▸ Work required
Find the lines in these entries that include the word "Open" and state how many there are, with no other words.

▸ Data to use
= Beginning of Section =

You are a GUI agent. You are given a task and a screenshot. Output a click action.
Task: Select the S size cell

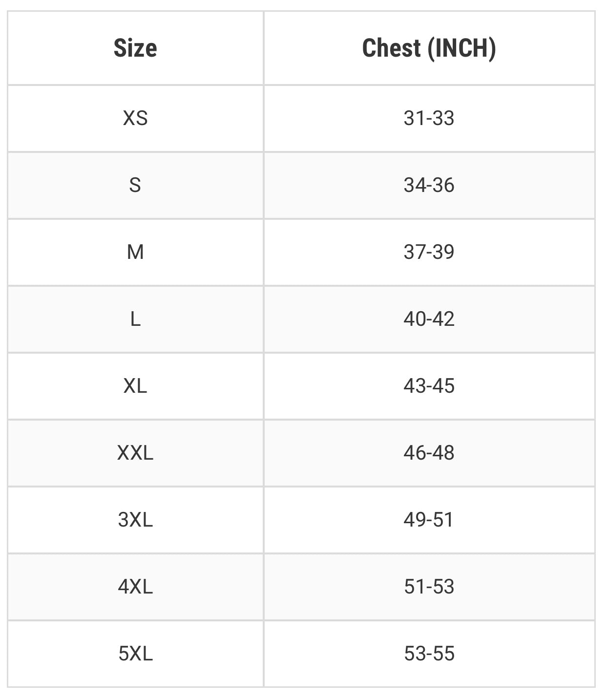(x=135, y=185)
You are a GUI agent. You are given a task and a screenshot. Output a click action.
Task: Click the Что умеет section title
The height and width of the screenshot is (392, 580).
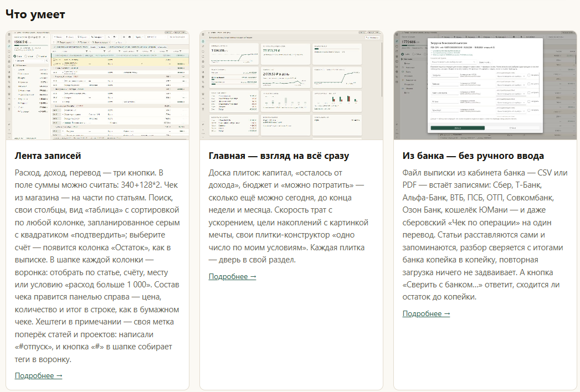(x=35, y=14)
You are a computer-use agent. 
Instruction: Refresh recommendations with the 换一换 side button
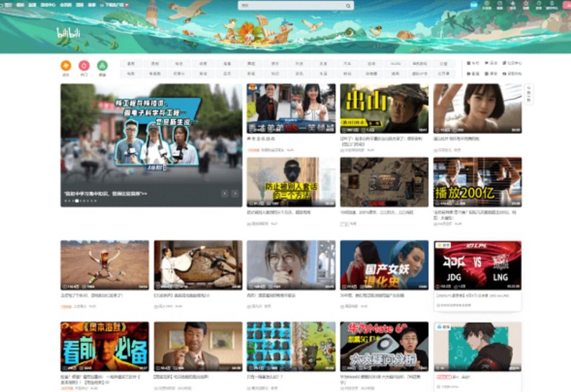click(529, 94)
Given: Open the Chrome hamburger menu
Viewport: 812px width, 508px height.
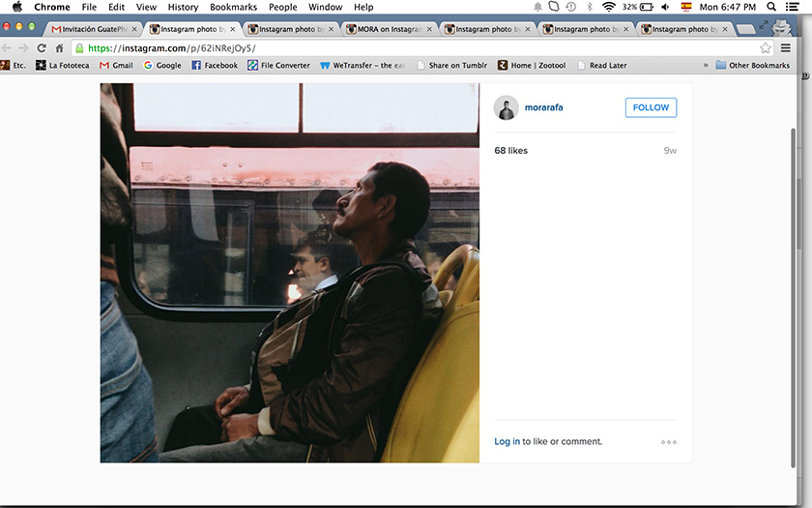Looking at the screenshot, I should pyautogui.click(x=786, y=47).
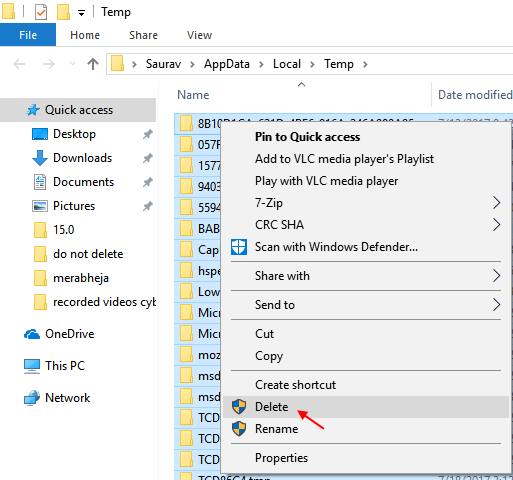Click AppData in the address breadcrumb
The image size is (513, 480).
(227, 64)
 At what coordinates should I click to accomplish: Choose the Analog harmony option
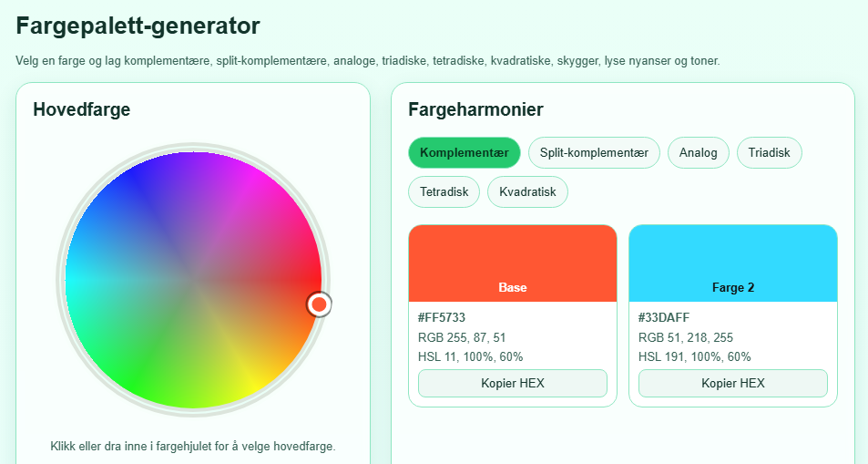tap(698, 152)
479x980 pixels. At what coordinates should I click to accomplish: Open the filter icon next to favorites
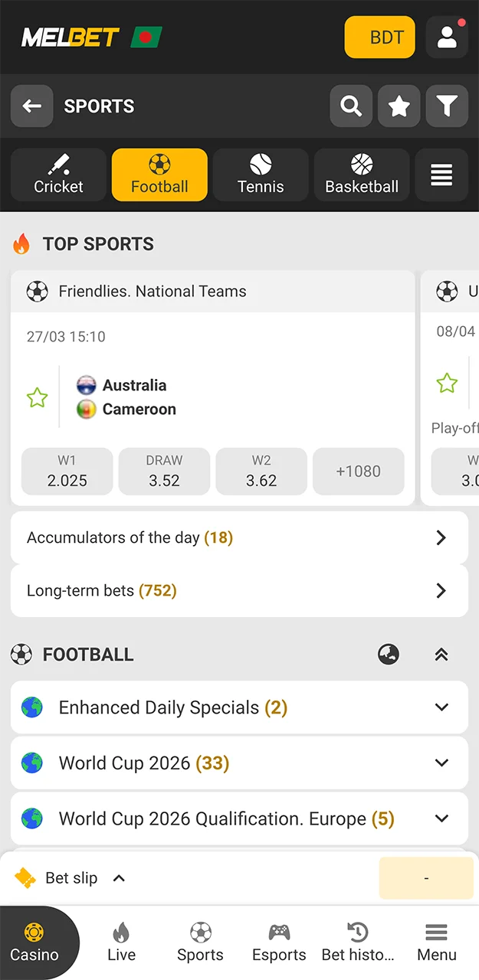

= End of Section =

▸ Exercise output
2